When schools presume that their students are digital natives, they may fail to develop an appropriately well-rounded curriculum that fosters digital and information literacy.
Overly Restrictive Internet Policies
Overly restrictive internet policies negatively impact what teachers can do in the classroom. As a result, students miss out on learning skills that improve problem solving and critical thinking (e.g. evaluating web sites). They miss out on developing the skills that will lead to college and career success.
Ignoring the Foundational Skills of Digital and Information Literacy
Too many schools ignore (or are ignorant of) the foundational skills of digital and information literacy. These are skills that need to be addressed in elementary school and include:
- Understanding information organization. Students need to understand the concept of how keyword and subject indexing works in a book (concrete) before they are introduced to searching online (abstract).

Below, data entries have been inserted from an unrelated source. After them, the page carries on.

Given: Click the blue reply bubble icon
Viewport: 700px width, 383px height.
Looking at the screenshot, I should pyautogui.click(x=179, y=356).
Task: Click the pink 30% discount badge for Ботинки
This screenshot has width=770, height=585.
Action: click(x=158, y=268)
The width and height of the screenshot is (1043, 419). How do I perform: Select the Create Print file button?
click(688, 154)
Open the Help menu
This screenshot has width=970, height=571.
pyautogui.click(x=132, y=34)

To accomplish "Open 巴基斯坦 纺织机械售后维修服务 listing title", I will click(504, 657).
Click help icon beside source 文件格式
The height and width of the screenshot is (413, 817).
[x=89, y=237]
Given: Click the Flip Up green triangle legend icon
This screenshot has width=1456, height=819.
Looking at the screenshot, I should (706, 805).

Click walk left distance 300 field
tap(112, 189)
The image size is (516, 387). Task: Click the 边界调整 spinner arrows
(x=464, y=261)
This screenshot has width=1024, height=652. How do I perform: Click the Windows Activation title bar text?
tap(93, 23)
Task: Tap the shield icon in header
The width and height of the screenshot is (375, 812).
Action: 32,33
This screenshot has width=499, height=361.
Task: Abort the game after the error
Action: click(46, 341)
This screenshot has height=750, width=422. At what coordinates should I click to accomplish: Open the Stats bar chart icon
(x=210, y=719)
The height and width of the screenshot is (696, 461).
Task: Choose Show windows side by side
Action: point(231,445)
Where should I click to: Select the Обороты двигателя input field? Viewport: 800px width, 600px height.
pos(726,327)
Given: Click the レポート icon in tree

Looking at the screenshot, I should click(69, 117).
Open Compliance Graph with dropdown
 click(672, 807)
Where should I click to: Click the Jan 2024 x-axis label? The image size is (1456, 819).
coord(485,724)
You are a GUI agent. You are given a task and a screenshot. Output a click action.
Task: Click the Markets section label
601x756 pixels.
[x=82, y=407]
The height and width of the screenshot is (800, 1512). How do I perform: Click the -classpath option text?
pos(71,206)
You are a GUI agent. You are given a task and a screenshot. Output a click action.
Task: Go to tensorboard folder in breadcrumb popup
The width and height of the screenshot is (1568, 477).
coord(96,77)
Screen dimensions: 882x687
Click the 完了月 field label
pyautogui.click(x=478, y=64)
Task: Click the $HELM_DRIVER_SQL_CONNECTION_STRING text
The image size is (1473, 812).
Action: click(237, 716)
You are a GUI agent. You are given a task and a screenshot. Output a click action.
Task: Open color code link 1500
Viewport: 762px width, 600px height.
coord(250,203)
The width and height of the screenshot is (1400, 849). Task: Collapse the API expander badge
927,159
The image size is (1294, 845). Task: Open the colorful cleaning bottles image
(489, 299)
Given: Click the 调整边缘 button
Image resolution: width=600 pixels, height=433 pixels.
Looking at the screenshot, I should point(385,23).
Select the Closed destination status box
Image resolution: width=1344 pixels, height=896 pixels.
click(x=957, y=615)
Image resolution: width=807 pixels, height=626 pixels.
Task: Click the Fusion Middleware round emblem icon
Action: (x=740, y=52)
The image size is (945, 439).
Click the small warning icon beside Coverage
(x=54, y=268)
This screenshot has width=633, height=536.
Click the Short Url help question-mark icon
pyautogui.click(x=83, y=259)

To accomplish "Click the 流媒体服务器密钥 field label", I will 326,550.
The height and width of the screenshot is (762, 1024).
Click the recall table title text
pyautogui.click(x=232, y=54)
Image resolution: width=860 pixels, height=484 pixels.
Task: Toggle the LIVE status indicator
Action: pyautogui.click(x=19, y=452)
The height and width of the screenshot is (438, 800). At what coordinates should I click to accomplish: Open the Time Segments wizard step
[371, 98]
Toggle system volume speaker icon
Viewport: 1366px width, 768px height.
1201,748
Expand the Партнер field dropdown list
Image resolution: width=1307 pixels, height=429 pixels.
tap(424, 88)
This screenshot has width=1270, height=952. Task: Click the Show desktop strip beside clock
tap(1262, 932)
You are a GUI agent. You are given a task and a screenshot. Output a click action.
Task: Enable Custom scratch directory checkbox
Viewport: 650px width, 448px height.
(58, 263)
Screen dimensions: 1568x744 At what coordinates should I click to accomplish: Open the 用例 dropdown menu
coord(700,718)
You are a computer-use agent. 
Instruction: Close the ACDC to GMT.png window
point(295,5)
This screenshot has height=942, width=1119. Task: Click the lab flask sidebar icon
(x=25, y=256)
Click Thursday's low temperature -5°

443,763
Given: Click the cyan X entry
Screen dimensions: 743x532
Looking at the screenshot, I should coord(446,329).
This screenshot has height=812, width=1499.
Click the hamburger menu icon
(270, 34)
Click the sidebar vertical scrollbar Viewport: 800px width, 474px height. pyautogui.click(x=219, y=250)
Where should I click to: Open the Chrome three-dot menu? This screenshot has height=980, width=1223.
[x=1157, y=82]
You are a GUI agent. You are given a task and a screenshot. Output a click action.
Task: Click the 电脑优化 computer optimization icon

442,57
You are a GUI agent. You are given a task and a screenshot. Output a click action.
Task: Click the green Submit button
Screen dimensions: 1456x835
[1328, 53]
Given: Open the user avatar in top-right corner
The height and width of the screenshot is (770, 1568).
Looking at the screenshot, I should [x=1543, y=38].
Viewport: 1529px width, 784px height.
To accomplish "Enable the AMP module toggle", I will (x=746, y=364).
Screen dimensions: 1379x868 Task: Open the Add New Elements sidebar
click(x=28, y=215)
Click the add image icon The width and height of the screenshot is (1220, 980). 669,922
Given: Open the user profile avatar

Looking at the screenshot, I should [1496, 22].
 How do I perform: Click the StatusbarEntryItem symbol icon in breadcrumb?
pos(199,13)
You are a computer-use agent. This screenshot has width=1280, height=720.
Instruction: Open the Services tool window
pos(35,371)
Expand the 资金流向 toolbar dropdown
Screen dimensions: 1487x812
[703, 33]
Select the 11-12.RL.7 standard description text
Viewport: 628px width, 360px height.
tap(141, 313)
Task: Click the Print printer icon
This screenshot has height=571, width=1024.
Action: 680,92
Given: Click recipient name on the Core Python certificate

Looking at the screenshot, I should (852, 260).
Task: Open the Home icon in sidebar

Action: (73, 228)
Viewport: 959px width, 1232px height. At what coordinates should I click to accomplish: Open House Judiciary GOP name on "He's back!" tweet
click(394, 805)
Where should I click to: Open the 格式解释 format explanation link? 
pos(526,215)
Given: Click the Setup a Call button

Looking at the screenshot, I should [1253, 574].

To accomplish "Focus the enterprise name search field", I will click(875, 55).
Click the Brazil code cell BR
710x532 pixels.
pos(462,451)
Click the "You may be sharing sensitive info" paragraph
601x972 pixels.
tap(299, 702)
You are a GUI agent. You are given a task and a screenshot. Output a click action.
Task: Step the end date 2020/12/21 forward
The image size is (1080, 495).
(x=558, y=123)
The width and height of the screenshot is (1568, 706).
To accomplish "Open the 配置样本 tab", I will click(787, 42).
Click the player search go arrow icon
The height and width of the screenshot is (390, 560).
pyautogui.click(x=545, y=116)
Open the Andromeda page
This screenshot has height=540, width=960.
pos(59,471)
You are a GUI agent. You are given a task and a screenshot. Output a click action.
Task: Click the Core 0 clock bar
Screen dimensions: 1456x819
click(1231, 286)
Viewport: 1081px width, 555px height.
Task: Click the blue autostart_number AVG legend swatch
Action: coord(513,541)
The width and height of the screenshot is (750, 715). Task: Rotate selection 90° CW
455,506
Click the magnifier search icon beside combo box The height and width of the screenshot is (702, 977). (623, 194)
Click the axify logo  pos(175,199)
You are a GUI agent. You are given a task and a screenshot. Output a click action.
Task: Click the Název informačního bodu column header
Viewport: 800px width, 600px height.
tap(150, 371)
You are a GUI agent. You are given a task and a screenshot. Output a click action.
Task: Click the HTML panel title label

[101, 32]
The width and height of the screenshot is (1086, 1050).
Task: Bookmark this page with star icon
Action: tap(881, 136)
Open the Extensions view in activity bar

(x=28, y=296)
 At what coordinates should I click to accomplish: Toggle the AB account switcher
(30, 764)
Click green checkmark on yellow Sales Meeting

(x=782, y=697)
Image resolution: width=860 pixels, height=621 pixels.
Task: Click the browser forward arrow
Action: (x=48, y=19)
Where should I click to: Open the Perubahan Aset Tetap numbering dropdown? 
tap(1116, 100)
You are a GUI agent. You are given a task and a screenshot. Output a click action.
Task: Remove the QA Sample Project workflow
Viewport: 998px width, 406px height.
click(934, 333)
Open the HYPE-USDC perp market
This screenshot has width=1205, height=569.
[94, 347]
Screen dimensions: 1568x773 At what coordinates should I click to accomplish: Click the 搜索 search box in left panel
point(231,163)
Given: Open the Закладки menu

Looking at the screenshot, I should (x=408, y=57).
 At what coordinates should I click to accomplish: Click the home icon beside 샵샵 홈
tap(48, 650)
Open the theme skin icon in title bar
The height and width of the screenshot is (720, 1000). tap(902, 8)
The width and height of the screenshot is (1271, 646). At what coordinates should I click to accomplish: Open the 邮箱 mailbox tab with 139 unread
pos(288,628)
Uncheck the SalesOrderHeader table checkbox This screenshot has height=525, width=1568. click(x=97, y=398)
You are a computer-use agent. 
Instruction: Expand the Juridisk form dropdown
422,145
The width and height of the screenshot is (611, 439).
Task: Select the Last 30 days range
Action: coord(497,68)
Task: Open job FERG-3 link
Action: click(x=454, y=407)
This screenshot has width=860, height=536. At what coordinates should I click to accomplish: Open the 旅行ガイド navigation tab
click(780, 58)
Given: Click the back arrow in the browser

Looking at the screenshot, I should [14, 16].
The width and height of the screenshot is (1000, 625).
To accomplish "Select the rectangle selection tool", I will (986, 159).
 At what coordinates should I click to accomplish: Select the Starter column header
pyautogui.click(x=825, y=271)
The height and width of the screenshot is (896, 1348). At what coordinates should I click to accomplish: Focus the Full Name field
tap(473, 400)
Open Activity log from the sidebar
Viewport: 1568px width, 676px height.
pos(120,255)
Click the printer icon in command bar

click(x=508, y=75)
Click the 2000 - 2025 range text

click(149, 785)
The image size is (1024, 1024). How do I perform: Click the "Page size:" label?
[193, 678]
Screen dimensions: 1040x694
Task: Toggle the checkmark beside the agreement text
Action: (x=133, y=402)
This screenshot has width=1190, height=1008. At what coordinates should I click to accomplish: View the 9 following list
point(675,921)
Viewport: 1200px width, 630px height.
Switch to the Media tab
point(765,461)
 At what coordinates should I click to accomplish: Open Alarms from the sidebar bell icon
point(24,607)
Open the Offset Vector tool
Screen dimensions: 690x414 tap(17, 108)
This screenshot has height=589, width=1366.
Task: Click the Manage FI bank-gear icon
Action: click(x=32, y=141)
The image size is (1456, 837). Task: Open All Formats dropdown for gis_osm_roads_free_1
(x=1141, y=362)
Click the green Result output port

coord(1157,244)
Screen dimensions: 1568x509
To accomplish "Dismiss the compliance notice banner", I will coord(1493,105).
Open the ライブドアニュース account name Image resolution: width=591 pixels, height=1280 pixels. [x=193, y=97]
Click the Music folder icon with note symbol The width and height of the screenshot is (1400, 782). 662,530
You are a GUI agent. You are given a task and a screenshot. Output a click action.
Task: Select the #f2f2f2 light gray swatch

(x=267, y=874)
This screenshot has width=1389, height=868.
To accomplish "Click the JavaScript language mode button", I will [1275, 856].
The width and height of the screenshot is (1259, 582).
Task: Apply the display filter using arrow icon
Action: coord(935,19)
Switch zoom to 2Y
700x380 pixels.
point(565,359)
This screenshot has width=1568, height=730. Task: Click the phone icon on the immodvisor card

- Understanding information sources. Students need to understand the purpose of different types of informational texts. While Common Core addresses this, implementation is another story altogether.
- Understanding how to navigate an information environment. Students would be better-equipped at navigating online information if they first learned to expertly navigate their school library. If a school is still using the Dewey Decimal System, the perfect opportunity for teaching this skill is when students are also learning how to put decimal numbers in order.
Pre-Selecting Research Sources
When students are first exposed to projects that require research, they should be allowed to do the research themselves, albeit guided. Providing students with a set of pre-selected research sources sends the message that finding information is not an important part of the research process. And now you know why students come to the reference desk with the expectation that they will be spoon-fed their research sources.
Equating Technology Skills with Digital and Information Literacy
This is why students rely heavily on Google. And this is why they select the first five web sites they find (Wikipedia is always in there somewhere).
Inadequate Teacher Training
I think all teacher training programs need to include a course on 21st century literacies, which emphasizes integration of those skills into the curriculum, along with teacher-librarian collaboration (in other words, classroom teachers need to be taught how to collaborate with librarians in the same way that librarians are taught how to collaborate with teachers).
Inadequate Professional Development
Librarians need to be more involved with the professional development of classroom teachers. PD can go a long way to help teachers change their perspectives on the importance of digital and information literacy in today’s classroom (and to become digital and information literate themselves).
Failing to Recognize the Librarian’s Role in Digital and Information Literacy
This may be the biggest administrative blind spot in our education system today.